Rewrite the items below, swapping every "Find the location of" for "Locate" and keeping everything else the same. Omit the pictures.
== Data records ==
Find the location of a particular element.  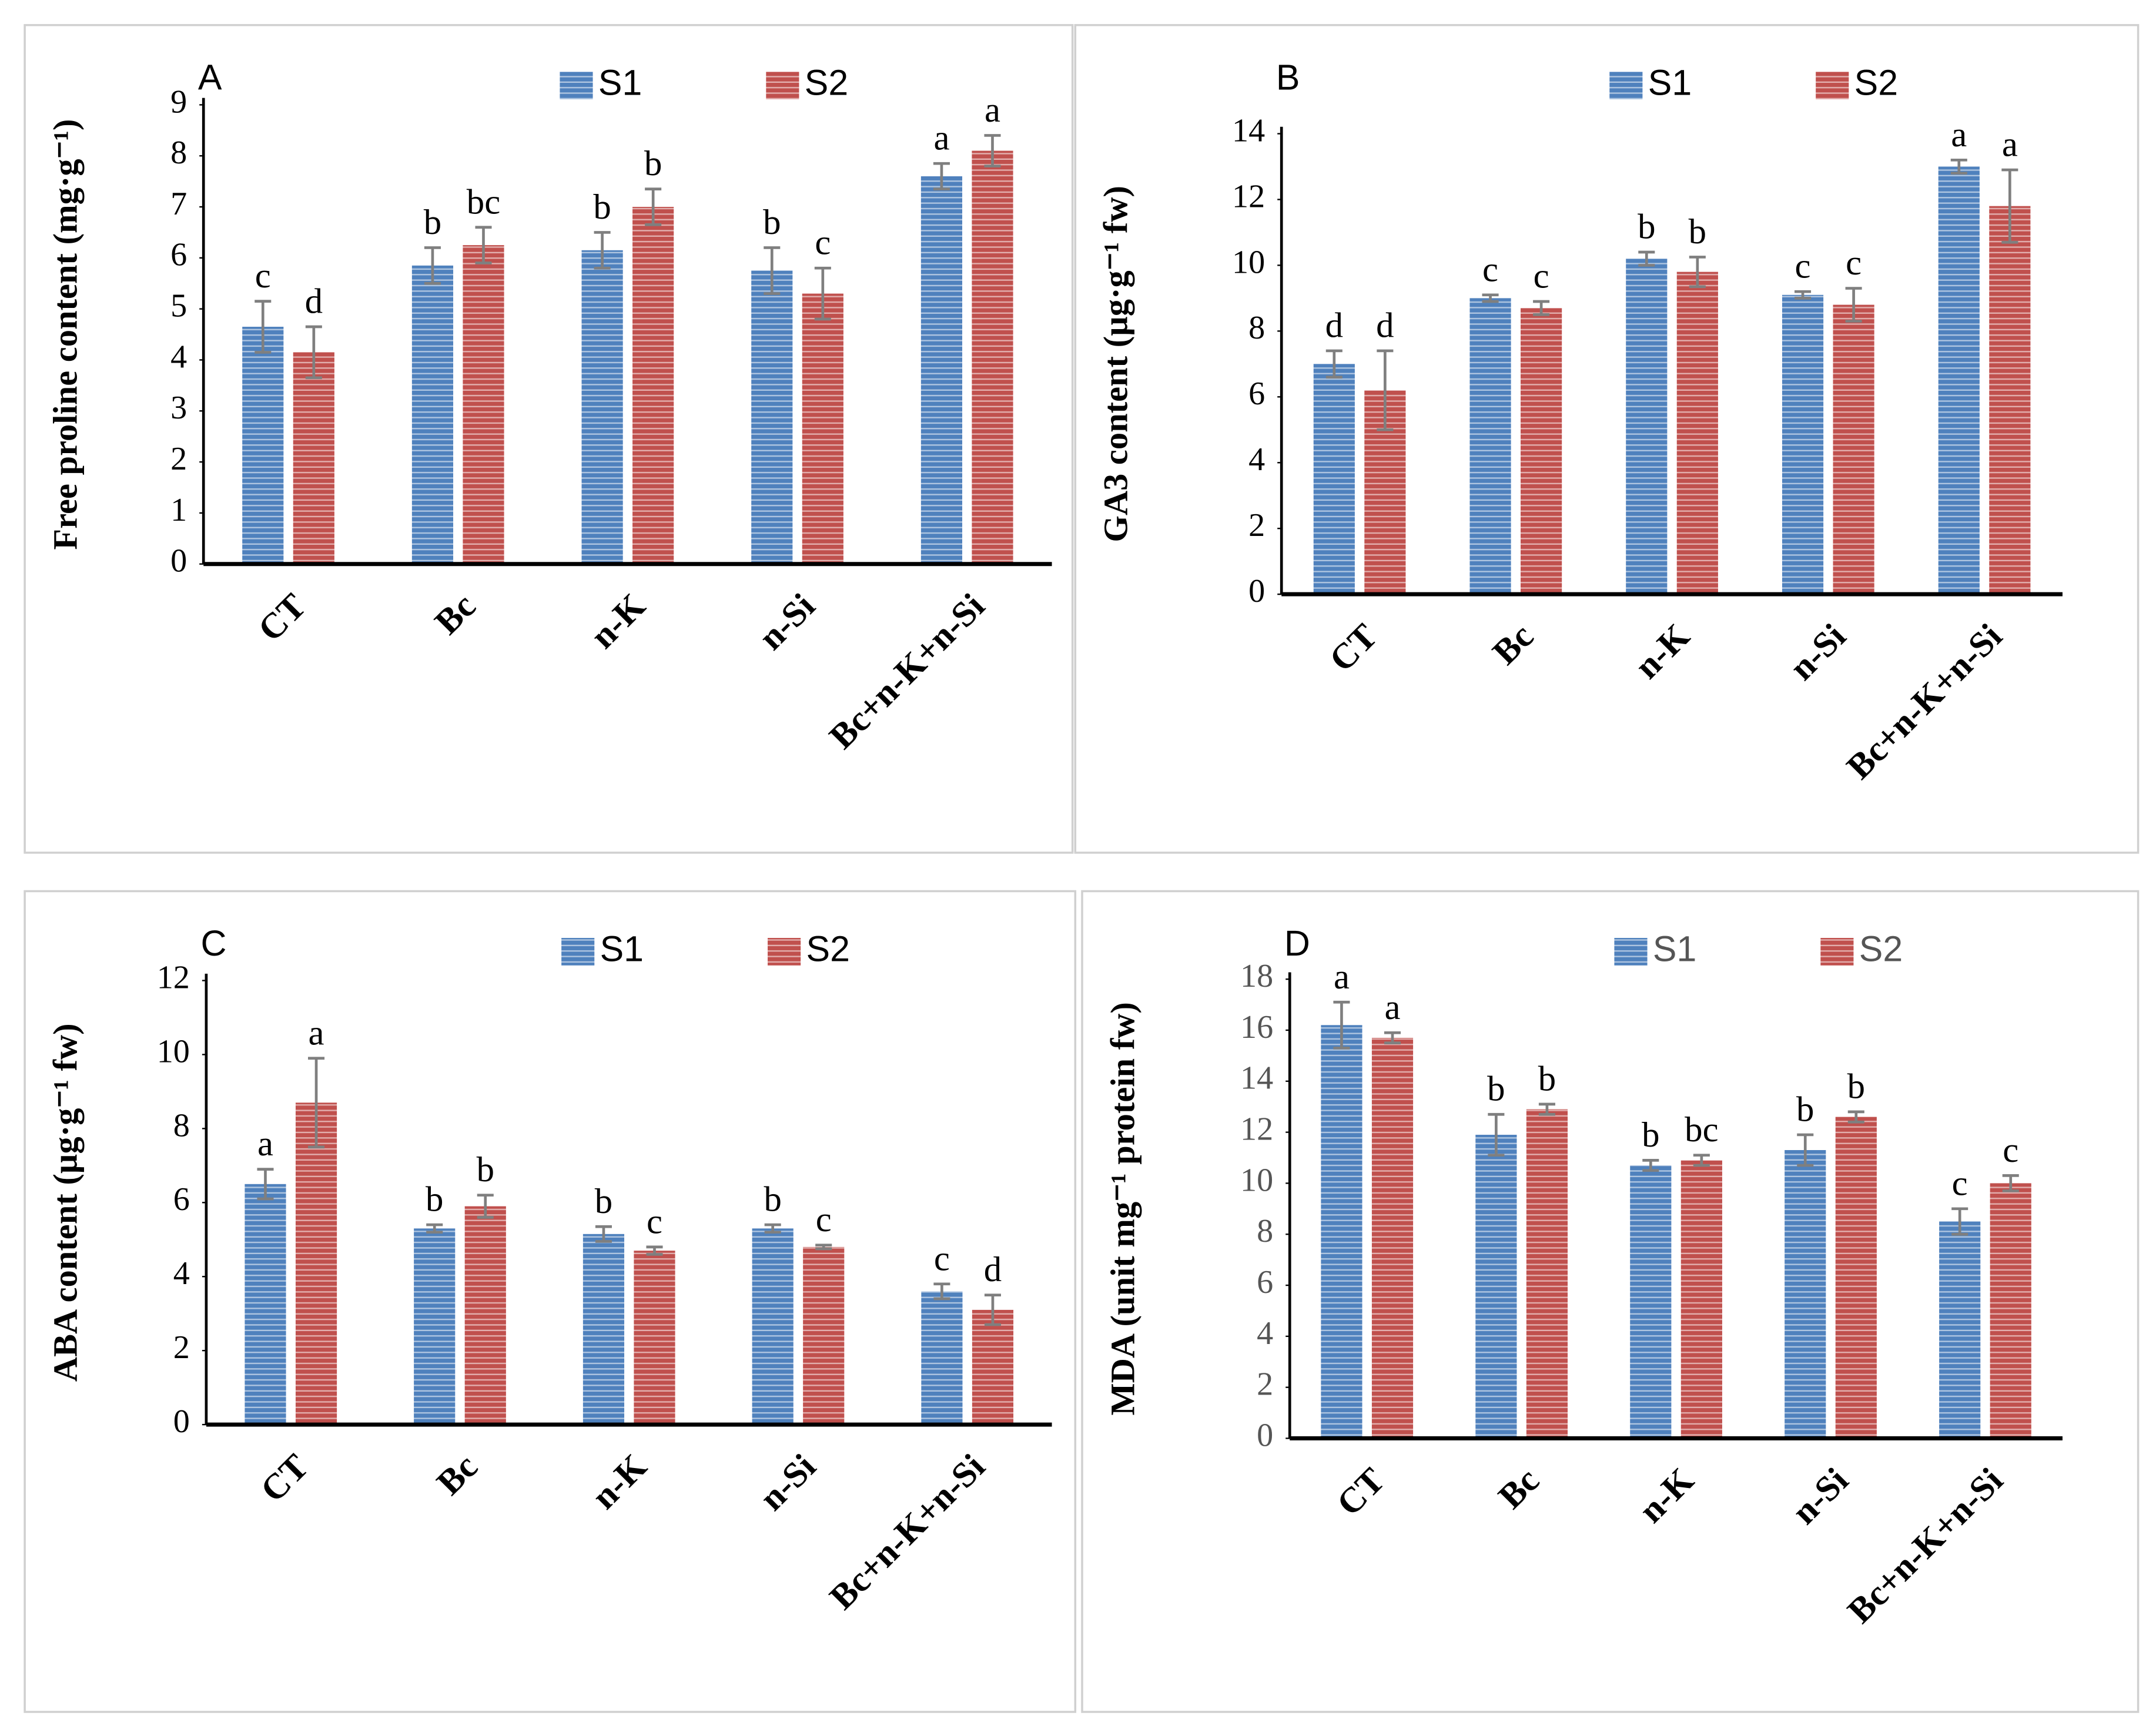

y-tick-label: 7 is located at coordinates (178, 204).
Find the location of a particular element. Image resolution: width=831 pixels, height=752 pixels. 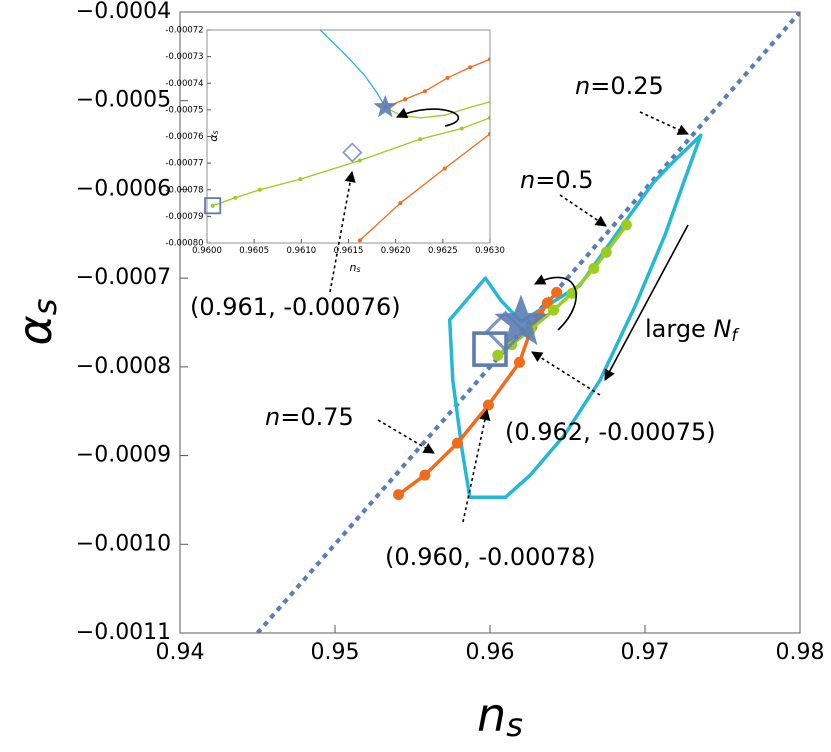

annotation: large Nf is located at coordinates (692, 330).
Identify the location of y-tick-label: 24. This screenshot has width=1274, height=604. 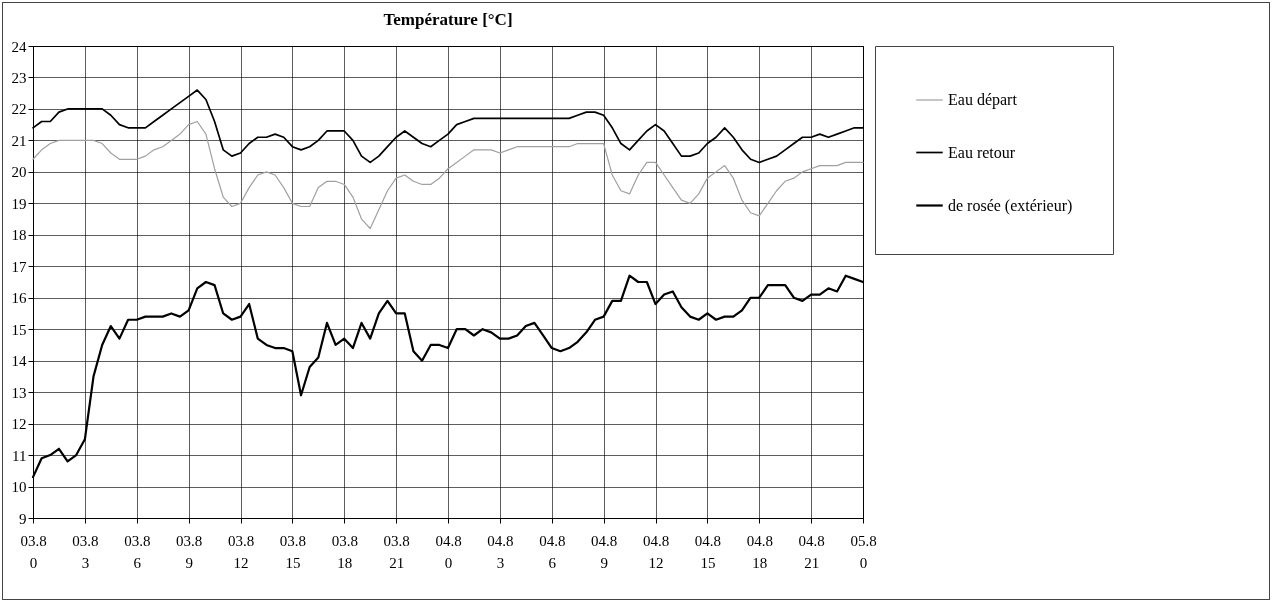
(19, 46).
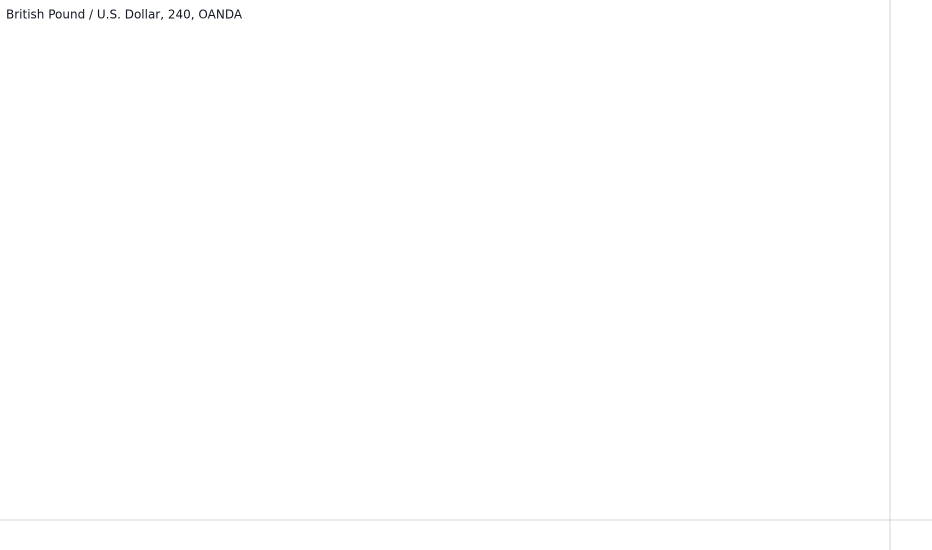  Describe the element at coordinates (124, 15) in the screenshot. I see `chart-title: British Pound / U.S. Dollar, 240, OANDA` at that location.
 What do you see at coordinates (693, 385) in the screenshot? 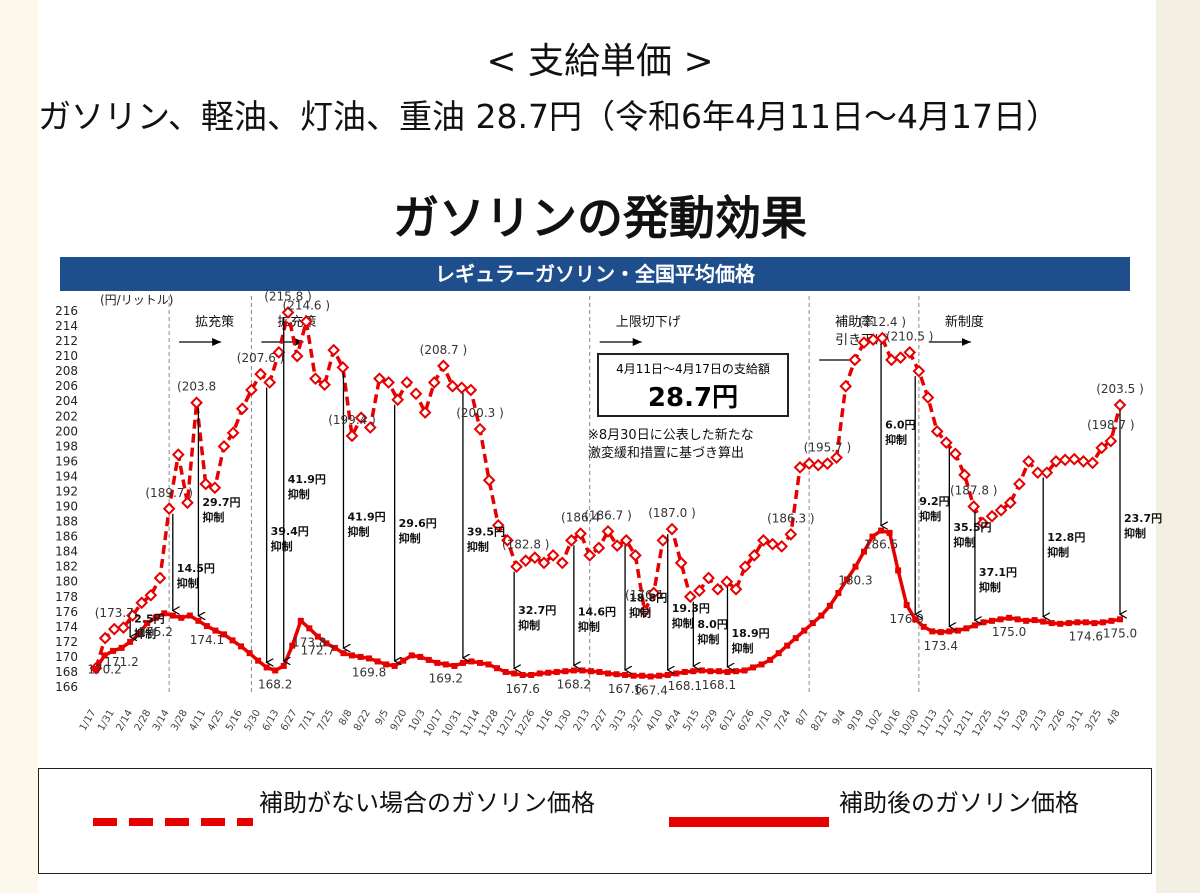
I see `subsidy-callout: 4月11日～4月17日の支給額 28.7円` at bounding box center [693, 385].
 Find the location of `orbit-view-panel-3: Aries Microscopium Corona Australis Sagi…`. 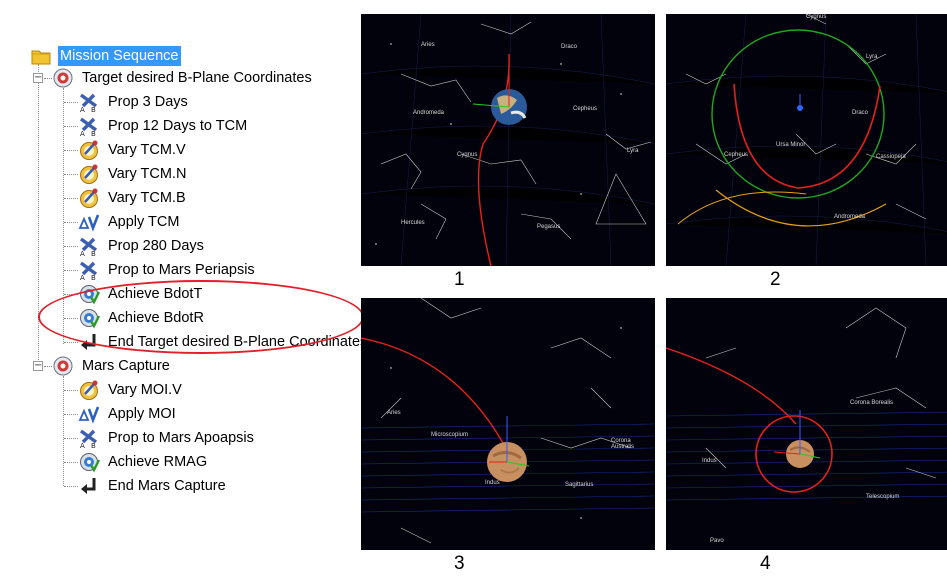

orbit-view-panel-3: Aries Microscopium Corona Australis Sagi… is located at coordinates (508, 424).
===
[Solution to this problem]
Locate a particular element.  

y-tick-label: 7 is located at coordinates (178, 204).
Locate a particular element. Image resolution: width=831 pixels, height=752 pixels. 

annotation: large Nf is located at coordinates (692, 330).
Identify the location of y-tick-label: 24. This screenshot has width=1274, height=604. 
(19, 46).
  Describe the element at coordinates (124, 15) in the screenshot. I see `chart-title: British Pound / U.S. Dollar, 240, OANDA` at that location.
 What do you see at coordinates (693, 385) in the screenshot? 
I see `subsidy-callout: 4月11日～4月17日の支給額 28.7円` at bounding box center [693, 385].
 Locate `orbit-view-panel-3: Aries Microscopium Corona Australis Sagi…`. 

orbit-view-panel-3: Aries Microscopium Corona Australis Sagi… is located at coordinates (508, 424).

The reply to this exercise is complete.